<<<<

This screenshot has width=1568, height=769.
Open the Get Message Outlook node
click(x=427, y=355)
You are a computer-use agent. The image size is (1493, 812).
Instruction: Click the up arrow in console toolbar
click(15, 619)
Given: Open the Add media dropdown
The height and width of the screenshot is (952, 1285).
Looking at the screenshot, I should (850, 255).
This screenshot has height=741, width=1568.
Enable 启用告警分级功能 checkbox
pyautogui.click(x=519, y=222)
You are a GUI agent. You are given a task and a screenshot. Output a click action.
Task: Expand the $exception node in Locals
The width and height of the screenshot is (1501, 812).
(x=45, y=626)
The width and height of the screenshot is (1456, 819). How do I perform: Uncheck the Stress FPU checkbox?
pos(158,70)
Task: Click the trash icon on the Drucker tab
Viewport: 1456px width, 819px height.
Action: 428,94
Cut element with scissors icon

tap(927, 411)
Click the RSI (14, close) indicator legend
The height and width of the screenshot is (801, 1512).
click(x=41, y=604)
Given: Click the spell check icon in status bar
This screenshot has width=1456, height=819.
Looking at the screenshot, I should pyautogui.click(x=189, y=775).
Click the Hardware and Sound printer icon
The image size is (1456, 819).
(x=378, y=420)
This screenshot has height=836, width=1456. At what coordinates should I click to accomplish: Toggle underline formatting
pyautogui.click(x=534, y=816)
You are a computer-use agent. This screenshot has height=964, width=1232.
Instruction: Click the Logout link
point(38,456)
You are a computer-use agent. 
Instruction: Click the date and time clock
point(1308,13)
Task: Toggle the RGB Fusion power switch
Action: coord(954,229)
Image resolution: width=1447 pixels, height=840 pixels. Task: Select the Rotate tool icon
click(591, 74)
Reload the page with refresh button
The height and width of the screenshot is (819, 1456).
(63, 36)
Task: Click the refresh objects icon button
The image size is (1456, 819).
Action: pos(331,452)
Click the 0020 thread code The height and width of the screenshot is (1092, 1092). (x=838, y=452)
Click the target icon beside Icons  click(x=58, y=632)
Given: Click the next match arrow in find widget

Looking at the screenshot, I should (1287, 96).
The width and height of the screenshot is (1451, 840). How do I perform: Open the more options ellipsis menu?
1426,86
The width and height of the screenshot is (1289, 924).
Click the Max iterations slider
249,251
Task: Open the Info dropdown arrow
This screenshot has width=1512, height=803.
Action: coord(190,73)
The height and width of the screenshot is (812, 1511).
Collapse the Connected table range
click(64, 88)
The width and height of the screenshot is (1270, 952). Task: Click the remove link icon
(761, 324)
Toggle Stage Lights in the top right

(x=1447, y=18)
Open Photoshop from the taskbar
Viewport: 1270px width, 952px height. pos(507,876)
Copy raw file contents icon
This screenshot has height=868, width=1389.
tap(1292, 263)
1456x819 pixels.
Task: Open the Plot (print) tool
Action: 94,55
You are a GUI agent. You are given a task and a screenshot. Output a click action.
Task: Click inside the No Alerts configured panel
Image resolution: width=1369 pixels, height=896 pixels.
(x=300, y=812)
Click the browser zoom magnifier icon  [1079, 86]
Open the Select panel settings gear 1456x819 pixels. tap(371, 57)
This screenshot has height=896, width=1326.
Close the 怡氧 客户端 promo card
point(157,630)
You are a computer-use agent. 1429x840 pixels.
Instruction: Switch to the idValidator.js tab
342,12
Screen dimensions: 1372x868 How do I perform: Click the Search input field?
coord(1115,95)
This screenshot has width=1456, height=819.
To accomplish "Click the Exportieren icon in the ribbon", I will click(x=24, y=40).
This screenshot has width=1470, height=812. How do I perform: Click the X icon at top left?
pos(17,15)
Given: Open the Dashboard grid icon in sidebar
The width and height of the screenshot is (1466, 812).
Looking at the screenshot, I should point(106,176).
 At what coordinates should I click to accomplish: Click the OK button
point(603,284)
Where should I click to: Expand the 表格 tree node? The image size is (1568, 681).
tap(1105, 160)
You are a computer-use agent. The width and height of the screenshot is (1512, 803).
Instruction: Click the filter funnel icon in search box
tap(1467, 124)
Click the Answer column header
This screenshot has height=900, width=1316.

>>>>

→ Exercise aim
Each record above needs to be reproduced exactly as written.

→ Written response
This screenshot has width=1568, height=769.
Open the Get Message Outlook node
click(x=427, y=355)
You are a computer-use agent. The image size is (1493, 812).
Instruction: Click the up arrow in console toolbar
click(15, 619)
Given: Open the Add media dropdown
The height and width of the screenshot is (952, 1285).
Looking at the screenshot, I should (850, 255).
This screenshot has height=741, width=1568.
Enable 启用告警分级功能 checkbox
pyautogui.click(x=519, y=222)
You are a GUI agent. You are given a task and a screenshot. Output a click action.
Task: Expand the $exception node in Locals
The width and height of the screenshot is (1501, 812).
(x=45, y=626)
The width and height of the screenshot is (1456, 819). How do I perform: Uncheck the Stress FPU checkbox?
pos(158,70)
Task: Click the trash icon on the Drucker tab
Viewport: 1456px width, 819px height.
Action: 428,94
Cut element with scissors icon

tap(927, 411)
Click the RSI (14, close) indicator legend
The height and width of the screenshot is (801, 1512).
click(x=41, y=604)
Given: Click the spell check icon in status bar
This screenshot has width=1456, height=819.
Looking at the screenshot, I should pyautogui.click(x=189, y=775).
Click the Hardware and Sound printer icon
The image size is (1456, 819).
(x=378, y=420)
This screenshot has height=836, width=1456. At what coordinates should I click to accomplish: Toggle underline formatting
pyautogui.click(x=534, y=816)
You are a computer-use agent. This screenshot has height=964, width=1232.
Instruction: Click the Logout link
point(38,456)
You are a computer-use agent. 
Instruction: Click the date and time clock
point(1308,13)
Task: Toggle the RGB Fusion power switch
Action: coord(954,229)
Image resolution: width=1447 pixels, height=840 pixels. Task: Select the Rotate tool icon
click(591, 74)
Reload the page with refresh button
The height and width of the screenshot is (819, 1456).
(63, 36)
Task: Click the refresh objects icon button
The image size is (1456, 819).
Action: pos(331,452)
Click the 0020 thread code The height and width of the screenshot is (1092, 1092). (x=838, y=452)
Click the target icon beside Icons  click(x=58, y=632)
Given: Click the next match arrow in find widget

Looking at the screenshot, I should (1287, 96).
The width and height of the screenshot is (1451, 840). How do I perform: Open the more options ellipsis menu?
1426,86
The width and height of the screenshot is (1289, 924).
Click the Max iterations slider
249,251
Task: Open the Info dropdown arrow
This screenshot has width=1512, height=803.
Action: coord(190,73)
The height and width of the screenshot is (812, 1511).
Collapse the Connected table range
click(64, 88)
The width and height of the screenshot is (1270, 952). Task: Click the remove link icon
(761, 324)
Toggle Stage Lights in the top right

(x=1447, y=18)
Open Photoshop from the taskbar
Viewport: 1270px width, 952px height. pos(507,876)
Copy raw file contents icon
This screenshot has height=868, width=1389.
tap(1292, 263)
1456x819 pixels.
Task: Open the Plot (print) tool
Action: 94,55
You are a GUI agent. You are given a task and a screenshot. Output a click action.
Task: Click inside the No Alerts configured panel
Image resolution: width=1369 pixels, height=896 pixels.
(x=300, y=812)
Click the browser zoom magnifier icon  [1079, 86]
Open the Select panel settings gear 1456x819 pixels. tap(371, 57)
This screenshot has height=896, width=1326.
Close the 怡氧 客户端 promo card
point(157,630)
You are a computer-use agent. 1429x840 pixels.
Instruction: Switch to the idValidator.js tab
342,12
Screen dimensions: 1372x868 How do I perform: Click the Search input field?
coord(1115,95)
This screenshot has width=1456, height=819.
To accomplish "Click the Exportieren icon in the ribbon", I will click(x=24, y=40).
This screenshot has width=1470, height=812. How do I perform: Click the X icon at top left?
pos(17,15)
Given: Open the Dashboard grid icon in sidebar
The width and height of the screenshot is (1466, 812).
Looking at the screenshot, I should point(106,176).
 At what coordinates should I click to accomplish: Click the OK button
point(603,284)
Where should I click to: Expand the 表格 tree node? The image size is (1568, 681).
tap(1105, 160)
You are a computer-use agent. The width and height of the screenshot is (1512, 803).
Instruction: Click the filter funnel icon in search box
tap(1467, 124)
Click the Answer column header
This screenshot has height=900, width=1316.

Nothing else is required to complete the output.